I apologize for not having written in so long, but I've been on a crazy rollercoaster the last few months and am just now taking the time to breathe, reflect and share.
At the beginning of November, I met a man online, a random partner with whom I shared a few games of backgammon on Yahoo! games. Those few games turned into lengthy conversations, a sharing of e-mail addresses, more conversations over Yahoo! IM, then with webcam, then on the phone. Great talks. So much in common. Lots of laughter. Fabulous.
General stats: Born and raised in England, 39 years old, Taurus, student, one son, never married, 6'1", approximately 170-180 pounds, blue eyes, grey hair (formerly blond).
Two months after first meeting him online, he flew from Scotland (yes, Scotland) to Tallahassee over new year's so we could spend time in person and see if the chemistry in the flesh was as good as the chemistry on the phone and the Internet. It was.
We had a great time talking, kissing, canoeing, traveling to Savannah, meeting friends for dinner. He flew back home at the end of the first week of January knowing we wouldn't see each other again until May at the very earliest. Four months away from each other. Would it work?
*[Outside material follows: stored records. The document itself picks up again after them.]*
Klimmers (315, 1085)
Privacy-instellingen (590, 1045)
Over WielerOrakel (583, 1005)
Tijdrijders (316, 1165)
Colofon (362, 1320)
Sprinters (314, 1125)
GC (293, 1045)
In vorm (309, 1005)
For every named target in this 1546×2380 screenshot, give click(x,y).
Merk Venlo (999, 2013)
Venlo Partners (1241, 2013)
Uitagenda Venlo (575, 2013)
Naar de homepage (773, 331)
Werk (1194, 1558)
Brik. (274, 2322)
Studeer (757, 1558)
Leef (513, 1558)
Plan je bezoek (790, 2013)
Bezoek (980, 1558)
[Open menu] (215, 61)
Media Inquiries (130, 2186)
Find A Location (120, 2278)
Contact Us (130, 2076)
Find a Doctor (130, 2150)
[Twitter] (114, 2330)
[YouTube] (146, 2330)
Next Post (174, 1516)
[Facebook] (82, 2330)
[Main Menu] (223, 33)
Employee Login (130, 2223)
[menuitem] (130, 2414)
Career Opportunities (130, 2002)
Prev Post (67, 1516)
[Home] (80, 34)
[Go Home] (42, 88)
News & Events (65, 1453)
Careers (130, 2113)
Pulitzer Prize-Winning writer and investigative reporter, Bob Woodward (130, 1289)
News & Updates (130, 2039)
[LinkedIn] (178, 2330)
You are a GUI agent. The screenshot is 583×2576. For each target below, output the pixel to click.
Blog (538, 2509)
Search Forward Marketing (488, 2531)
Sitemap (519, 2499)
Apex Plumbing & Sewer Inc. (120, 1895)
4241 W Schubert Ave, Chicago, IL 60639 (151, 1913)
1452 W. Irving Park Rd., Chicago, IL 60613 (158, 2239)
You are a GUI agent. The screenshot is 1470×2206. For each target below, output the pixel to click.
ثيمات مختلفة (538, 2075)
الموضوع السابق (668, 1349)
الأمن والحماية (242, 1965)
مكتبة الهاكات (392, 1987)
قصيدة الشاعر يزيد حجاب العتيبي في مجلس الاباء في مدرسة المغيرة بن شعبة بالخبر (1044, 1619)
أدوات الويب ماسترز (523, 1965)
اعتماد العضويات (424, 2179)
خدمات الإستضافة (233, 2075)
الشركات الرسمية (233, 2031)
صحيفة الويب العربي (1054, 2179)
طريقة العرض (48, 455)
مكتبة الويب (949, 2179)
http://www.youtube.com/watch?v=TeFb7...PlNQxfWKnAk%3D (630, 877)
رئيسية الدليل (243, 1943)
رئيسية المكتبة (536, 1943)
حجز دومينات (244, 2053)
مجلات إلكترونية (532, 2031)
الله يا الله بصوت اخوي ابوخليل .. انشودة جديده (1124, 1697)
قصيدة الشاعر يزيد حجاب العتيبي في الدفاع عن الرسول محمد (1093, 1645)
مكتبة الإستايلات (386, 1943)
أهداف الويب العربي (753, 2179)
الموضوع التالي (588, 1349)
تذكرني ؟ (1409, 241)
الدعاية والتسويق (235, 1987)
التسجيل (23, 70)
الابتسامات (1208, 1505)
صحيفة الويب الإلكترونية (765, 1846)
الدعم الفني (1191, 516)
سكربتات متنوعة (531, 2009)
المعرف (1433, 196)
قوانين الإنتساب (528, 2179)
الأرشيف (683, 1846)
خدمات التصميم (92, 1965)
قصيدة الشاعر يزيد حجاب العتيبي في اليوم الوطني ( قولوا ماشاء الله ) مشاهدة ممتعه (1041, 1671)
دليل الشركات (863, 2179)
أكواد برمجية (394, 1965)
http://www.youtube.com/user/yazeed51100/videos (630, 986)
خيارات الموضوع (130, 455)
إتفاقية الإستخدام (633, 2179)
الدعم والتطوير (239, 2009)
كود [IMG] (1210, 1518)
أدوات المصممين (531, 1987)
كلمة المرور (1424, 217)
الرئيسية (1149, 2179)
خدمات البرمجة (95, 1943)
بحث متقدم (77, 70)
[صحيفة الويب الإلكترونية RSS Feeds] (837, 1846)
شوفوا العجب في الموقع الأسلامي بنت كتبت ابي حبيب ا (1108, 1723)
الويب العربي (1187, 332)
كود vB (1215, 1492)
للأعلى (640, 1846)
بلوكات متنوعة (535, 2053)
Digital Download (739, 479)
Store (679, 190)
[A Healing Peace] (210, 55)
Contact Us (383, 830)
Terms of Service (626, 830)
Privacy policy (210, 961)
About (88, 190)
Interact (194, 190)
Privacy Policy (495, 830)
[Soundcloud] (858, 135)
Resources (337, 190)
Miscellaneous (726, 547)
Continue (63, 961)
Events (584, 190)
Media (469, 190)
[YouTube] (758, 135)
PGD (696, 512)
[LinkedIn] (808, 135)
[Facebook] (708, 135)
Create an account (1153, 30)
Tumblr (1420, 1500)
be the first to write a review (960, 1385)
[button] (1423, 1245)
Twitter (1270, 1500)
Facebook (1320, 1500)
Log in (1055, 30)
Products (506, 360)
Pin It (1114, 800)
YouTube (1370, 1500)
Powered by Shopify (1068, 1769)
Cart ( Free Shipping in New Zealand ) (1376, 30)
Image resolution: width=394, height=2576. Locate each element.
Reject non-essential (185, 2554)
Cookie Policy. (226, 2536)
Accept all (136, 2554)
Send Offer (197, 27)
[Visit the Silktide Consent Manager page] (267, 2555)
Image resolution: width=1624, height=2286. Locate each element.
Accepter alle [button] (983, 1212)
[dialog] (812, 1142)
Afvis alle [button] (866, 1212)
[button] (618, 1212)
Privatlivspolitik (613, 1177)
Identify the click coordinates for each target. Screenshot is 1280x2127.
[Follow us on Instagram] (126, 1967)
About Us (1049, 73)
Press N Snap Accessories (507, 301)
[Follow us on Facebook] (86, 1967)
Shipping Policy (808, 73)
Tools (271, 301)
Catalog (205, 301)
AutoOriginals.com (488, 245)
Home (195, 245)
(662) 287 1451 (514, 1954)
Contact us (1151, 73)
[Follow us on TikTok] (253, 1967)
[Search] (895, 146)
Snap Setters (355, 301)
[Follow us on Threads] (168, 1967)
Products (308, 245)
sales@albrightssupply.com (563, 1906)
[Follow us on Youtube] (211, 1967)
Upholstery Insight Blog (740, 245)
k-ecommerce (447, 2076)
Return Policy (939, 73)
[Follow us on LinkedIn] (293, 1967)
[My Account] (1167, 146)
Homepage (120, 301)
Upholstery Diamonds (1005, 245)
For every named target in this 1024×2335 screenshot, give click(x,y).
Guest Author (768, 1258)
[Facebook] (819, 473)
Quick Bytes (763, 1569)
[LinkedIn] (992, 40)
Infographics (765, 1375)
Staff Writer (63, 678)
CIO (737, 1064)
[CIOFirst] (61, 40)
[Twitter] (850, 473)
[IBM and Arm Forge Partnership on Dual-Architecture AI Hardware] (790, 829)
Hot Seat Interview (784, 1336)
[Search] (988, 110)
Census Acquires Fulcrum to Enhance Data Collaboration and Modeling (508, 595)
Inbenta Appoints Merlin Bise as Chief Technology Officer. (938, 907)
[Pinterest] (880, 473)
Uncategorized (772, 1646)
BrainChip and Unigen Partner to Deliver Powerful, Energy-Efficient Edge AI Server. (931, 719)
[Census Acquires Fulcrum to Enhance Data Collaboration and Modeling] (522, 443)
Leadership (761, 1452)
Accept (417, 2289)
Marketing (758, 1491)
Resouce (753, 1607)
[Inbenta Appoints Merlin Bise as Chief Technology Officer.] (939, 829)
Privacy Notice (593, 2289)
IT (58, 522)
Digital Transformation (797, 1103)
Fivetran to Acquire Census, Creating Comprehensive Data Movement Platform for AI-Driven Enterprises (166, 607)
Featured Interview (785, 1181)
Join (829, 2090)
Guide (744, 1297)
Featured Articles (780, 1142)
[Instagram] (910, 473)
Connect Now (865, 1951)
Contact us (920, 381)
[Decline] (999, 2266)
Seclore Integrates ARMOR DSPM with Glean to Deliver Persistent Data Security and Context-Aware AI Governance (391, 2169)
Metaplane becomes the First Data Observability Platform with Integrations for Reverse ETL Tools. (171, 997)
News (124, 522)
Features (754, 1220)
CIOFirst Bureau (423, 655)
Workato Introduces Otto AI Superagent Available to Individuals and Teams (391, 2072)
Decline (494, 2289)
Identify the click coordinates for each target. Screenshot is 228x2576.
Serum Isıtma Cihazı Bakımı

Could things last?
Neither of us had ever attempted a long-distance relationship before, and, I, for one, can say that I never wanted one until I met C^. Here are the things about him - and the relationship - that I love the most, the reasons I decided to make a go of all this in the first place:
1. C^ is completely unique/doesn't follow the herd.
2. He recognizes and appreciates my uniqueness.
3. He is emotional and shows his emotions easily.
4. He is incredibly intelligent.
5. He is reasonably understanding/open minded.
6. He is usually willing to admit when he is wrong.
7. He seems open to self improvement.
8. He appreciates my intelligence and frequently tells me he thinks I'm beautiful.
9. We share many of the same beliefs about religion, politics, relationships and parenting and the way the world ought to be/work.
10. We have a similar sense of humor and agree on nearly every topic under the sun.
11. We like the same books, movies, music and activities.
12. His accent is to die for.
13. He can turn me on like you wouldn't believe.
14. I'm pretty sure he puts the toilet seat down after ever wee...AND HE WIPES THE RIM!
Even though we share all this, even though I appreciate all this, even with all of this as a foundation for a relationship, this relationship has been more incredibly difficult than I ever thought imaginable.
Had I written this post a month ago, it would have been some kind of blathering love letter, a syrupy-sweet ode dripping with the kindest of words and comparing our relationship to the very best of relationships that ever existed or ever would exist, putting what seemed to just naturally exist between us and what I thought we had created on a pedestal for all the world to see, admire and attempt to emulate.
But, after three months, harsh words, misunderstandings and more arguments than I care to admit, the luster has worn off some. The reality that nothing is ever perfect is setting in. The realization that our "effortless" relationship isn't going to be so effortless after all has slapped me in the face. Can we learn from our mistakes? Can we improve ourselves and, through these improvements, improve the relationship? Can this relationship last? And, most importantly, if this relationship doesn't work out, how am I ever going to stalk him when he lives so very far away???